Your goal >>
Pick up the review of Henry Kissinger's World Order, placed below ahead of the data, and continue it from its final sentence.

World Order, Henry Kissinger.

Penguin Press 2014

Few figures have played a more prominent role in modern American foreign policy than Henry Kissinger. As national security advisor and secretary of state, Kissinger, together with Richard Nixon, prosecuted the Vietnam War, established official relations with China, rescued Israel with arms supplies during the Yom Kippur War, and pursued a détente policy and arms-control agreements with the Soviet Union. Since then he has become, in the tradition of Dean Acheson, a wise man who is regularly consulted for his counsel by foreign leaders and American presidents alike.

At the same time, Kissinger’s prodigious output of essays and books on foreign relations has not slowed. Ever since he stepped down from high office, he has written not only several memoirs, but also a number of histories that are concerned as much with the present as the past. Kissinger takes an old- fashioned approach, which is to say that he seeks to explore historical events to discover guidelines and lessons for contemporary practitioners of diplomacy, a term that itself has come to have a somewhat antediluvian ring to it.

Listing >>
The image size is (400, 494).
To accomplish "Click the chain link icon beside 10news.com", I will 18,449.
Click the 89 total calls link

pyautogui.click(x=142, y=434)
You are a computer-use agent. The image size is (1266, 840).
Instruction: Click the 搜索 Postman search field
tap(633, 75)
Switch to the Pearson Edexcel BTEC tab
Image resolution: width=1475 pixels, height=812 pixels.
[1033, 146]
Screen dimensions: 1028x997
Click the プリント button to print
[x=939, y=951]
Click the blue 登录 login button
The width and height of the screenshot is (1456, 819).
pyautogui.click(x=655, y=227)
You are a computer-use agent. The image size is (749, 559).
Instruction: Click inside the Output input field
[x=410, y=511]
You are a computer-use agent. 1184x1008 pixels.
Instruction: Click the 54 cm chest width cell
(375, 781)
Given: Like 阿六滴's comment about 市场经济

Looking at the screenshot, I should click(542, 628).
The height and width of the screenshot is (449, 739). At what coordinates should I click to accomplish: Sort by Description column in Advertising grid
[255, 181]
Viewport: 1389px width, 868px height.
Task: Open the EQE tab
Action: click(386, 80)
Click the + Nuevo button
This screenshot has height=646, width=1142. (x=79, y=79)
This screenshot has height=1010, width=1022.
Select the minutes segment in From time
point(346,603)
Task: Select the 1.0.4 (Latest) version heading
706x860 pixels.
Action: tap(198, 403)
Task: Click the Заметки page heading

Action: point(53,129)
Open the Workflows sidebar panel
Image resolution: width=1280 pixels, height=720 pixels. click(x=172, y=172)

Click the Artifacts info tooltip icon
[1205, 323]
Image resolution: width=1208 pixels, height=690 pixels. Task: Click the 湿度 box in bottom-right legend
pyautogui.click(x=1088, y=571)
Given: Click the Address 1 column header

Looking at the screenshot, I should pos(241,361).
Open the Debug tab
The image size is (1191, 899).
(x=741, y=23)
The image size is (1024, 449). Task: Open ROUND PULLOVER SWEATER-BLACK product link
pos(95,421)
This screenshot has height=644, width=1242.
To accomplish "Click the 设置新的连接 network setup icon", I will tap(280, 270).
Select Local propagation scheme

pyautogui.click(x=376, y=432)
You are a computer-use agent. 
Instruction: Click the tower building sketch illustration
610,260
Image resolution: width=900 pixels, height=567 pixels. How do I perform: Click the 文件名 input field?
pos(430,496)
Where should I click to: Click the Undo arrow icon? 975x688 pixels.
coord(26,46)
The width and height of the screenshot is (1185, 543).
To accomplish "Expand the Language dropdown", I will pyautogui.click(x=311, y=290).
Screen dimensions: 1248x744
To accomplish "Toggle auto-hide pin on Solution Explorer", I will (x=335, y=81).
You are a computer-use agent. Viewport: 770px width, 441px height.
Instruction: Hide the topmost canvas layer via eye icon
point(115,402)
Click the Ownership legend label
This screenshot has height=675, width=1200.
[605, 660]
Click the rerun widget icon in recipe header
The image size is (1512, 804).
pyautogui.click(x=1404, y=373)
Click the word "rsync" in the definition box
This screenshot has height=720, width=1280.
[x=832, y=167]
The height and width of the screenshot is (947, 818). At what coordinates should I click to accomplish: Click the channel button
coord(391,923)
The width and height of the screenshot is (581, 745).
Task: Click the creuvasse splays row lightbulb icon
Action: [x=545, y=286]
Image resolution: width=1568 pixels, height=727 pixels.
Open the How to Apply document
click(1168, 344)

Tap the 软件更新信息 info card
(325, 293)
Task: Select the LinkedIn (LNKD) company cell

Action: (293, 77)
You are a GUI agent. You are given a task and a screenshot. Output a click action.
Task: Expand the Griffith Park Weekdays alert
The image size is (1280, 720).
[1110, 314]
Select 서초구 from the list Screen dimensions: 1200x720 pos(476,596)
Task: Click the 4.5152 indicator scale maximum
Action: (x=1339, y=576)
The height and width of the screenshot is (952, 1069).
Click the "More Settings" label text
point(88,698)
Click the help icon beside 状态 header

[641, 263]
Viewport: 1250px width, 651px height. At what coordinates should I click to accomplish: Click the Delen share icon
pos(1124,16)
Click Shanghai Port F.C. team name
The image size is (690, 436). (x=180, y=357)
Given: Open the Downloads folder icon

Answer to this task >>
Throughout, Kissinger has been preoccupied by the theme of realpolitik in foreign policy — the belief that a nation must identify and act upon its interests rather than indulge in emotionally satisfying but politically stultifying moral crusades.

It is this conviction that has also earned Kissinger a good deal of enmity both on the left and the right. A minor industry has developed over the past decades devoted to chronicling and exposing Kissinger’s alleged lapses.

On the left Kissinger has long been seen as ruthless and amoral, a corrupter of American innocence. This theme was advanced by Seymour Hersh in The Price of Power and was most recently rehearsed by Princeton University professor Gary J. Bass in The Blood Telegram.

On the right Kissinger has also been decried — as an appeaser during the 1970s who failed to appreciate that the United States had to aim for victory over the Soviet Union. Kissinger was a long-time advisor to Nelson Rockefeller, and, as a member of the Eastern establishment, he was viewed with deep suspicion by the more elemental parts of the Republican base. The buccaneering spirit of Ronald Reagan was more to their liking than the cautious, pragmatic realpolitik espoused by Kissinger.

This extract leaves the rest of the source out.